### TASK PROMPT:
How many lines in the material below contain the string "agent"? Reply with the number alone.

[A run of records]

════════════════

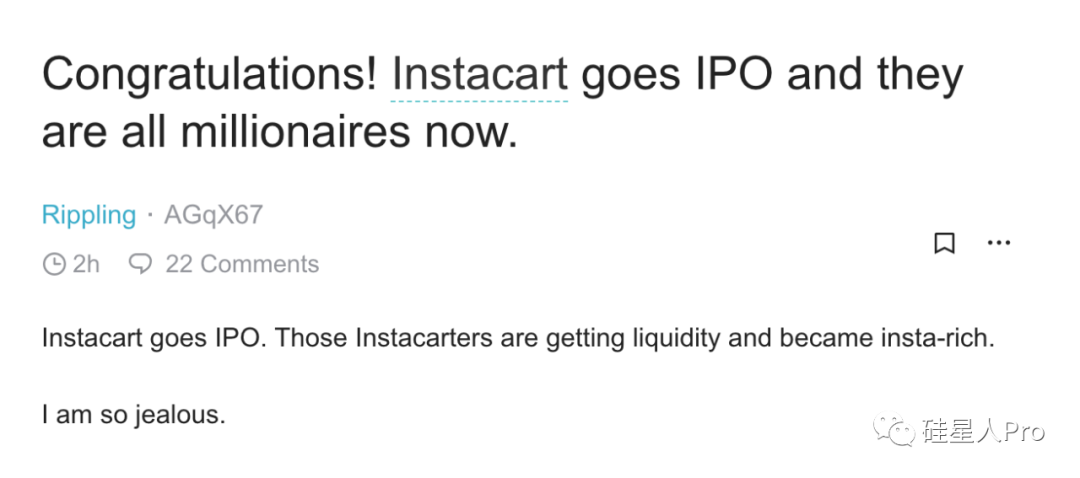
Task: Click the username AGqX67
Action: pyautogui.click(x=213, y=215)
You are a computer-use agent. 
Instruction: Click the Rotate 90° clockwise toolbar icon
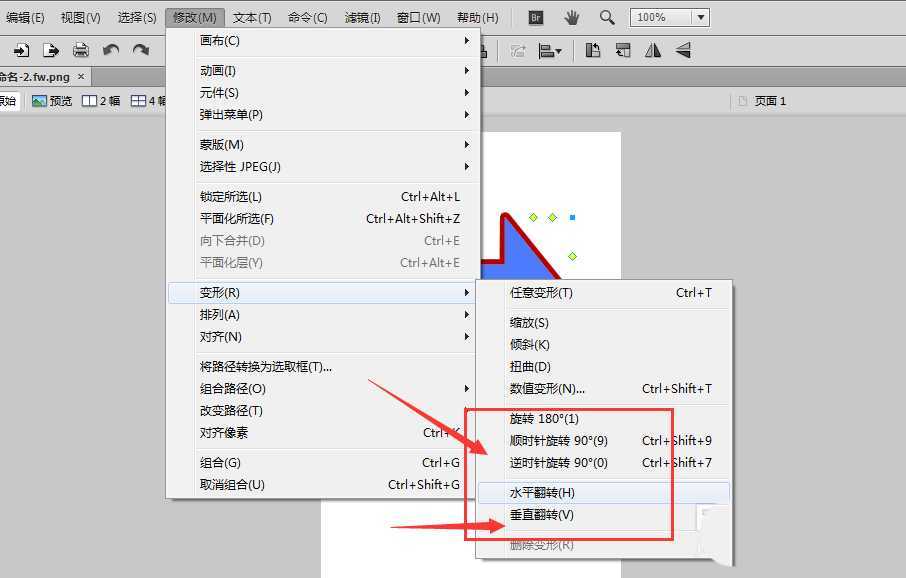click(x=594, y=50)
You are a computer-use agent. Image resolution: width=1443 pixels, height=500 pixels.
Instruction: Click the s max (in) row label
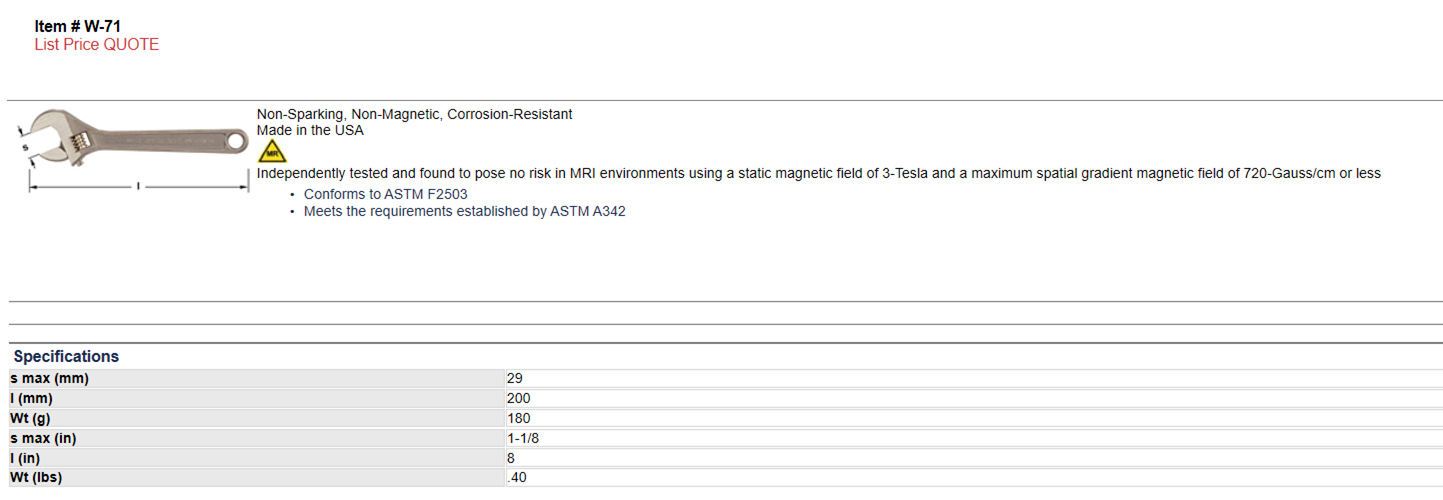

════════════════

### EXPECTED ANSWER:
2